Previously, due to deteriorating financial conditions within the group, South Korea's SK Group initiated a reform and restructuring plan, considering the possibility of streamlining or adjusting its loss-making businesses.
Essencore, a subsidiary of SK Inc., acquires DRAM supplies from SK hynix and processes them into products such as SD cards and USB drives for distribution. Leveraging a strong supply chain and sales network, the company has maintained stable performance. Despite last year's semiconductor industry downturn, Essencore reported an operating profit of 59.4 billion Korean won (approximately $43 million USD).
SK materials airplus, also a subsidiary of SK Inc., manufactures industrial gases used in semiconductor manufacturing and supplies them to companies like SK hynix. Similar to Essencore, the company is regarded for its reliable supply chain and stable performance.
Some industry insiders speculate that Essencore and SK materials airplus, seen as "profitable companies" within the group, are being integrated to strengthen SK ecoplant's financial structure, possibly in preparation for an IPO.

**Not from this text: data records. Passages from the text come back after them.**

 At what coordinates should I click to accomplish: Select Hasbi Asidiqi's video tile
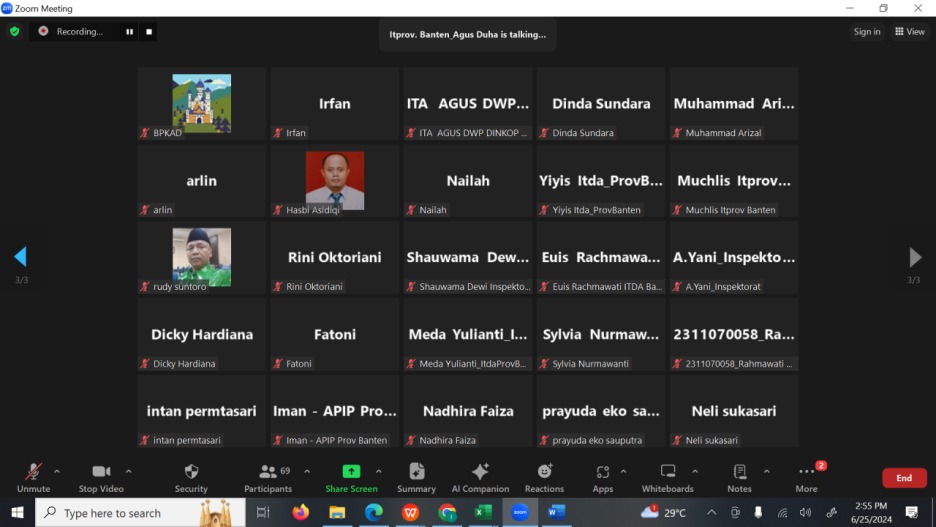pos(335,181)
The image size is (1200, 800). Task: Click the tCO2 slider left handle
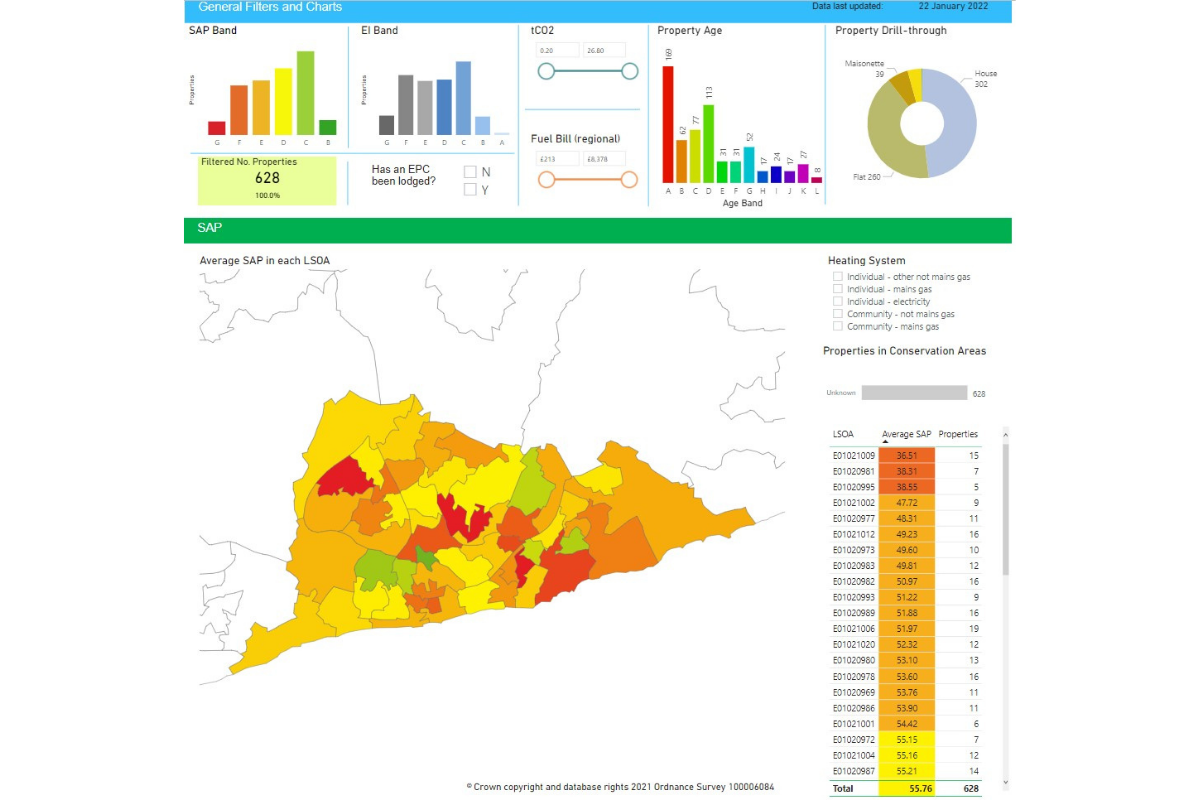tap(546, 71)
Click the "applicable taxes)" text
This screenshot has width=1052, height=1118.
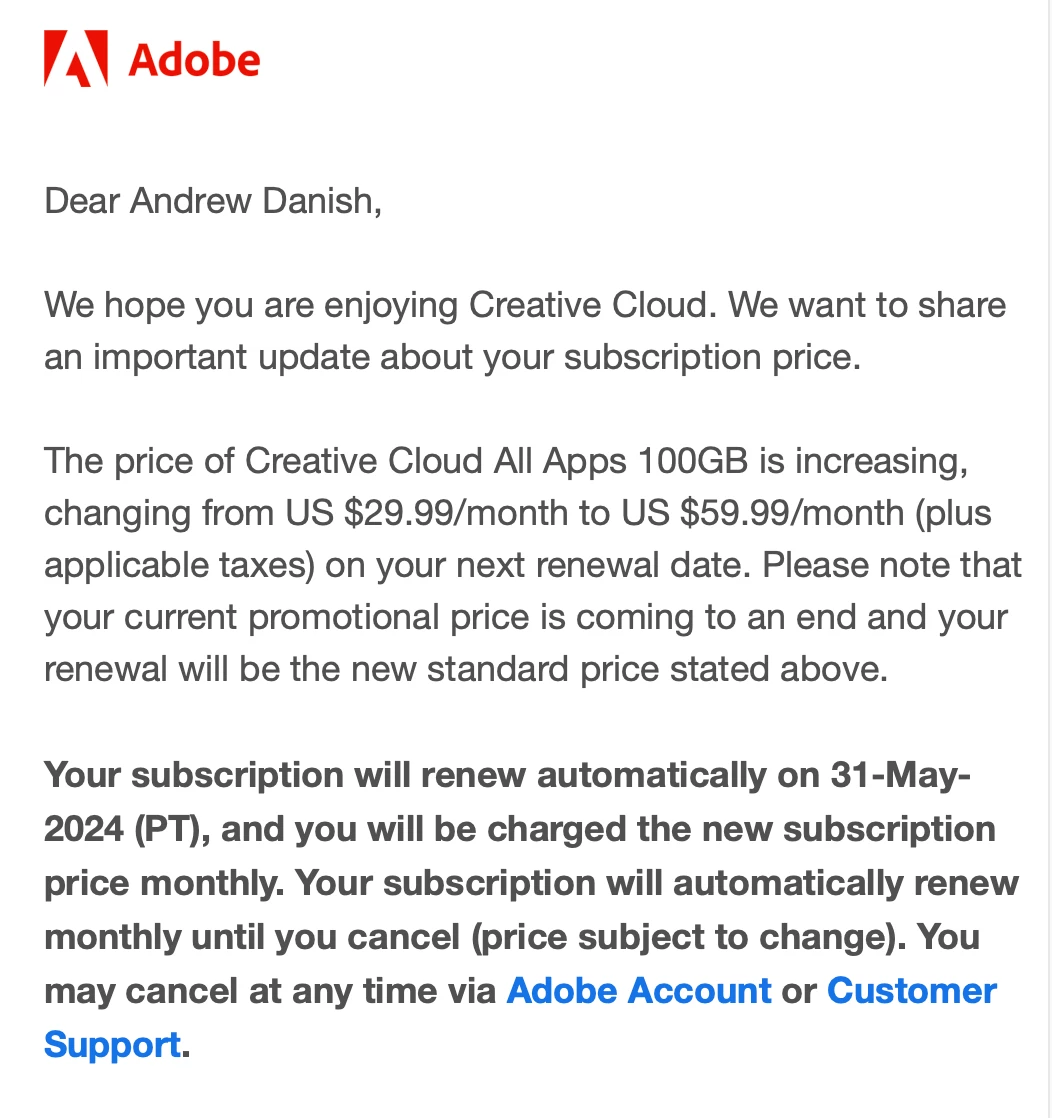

Industry experts suggest that the integration of Essencore and SK materials airplus could generate significant synergies. SK ecoplant, focusing on engineering, procurement, and construction (EPC) services, may expand its business by undertaking EPC projects previously handled by SK materials airplus. Additionally, there could be collaboration opportunities, such as SK ecoplant sourcing products from its electronic waste recycling subsidiary, SK tes, and from Essencore.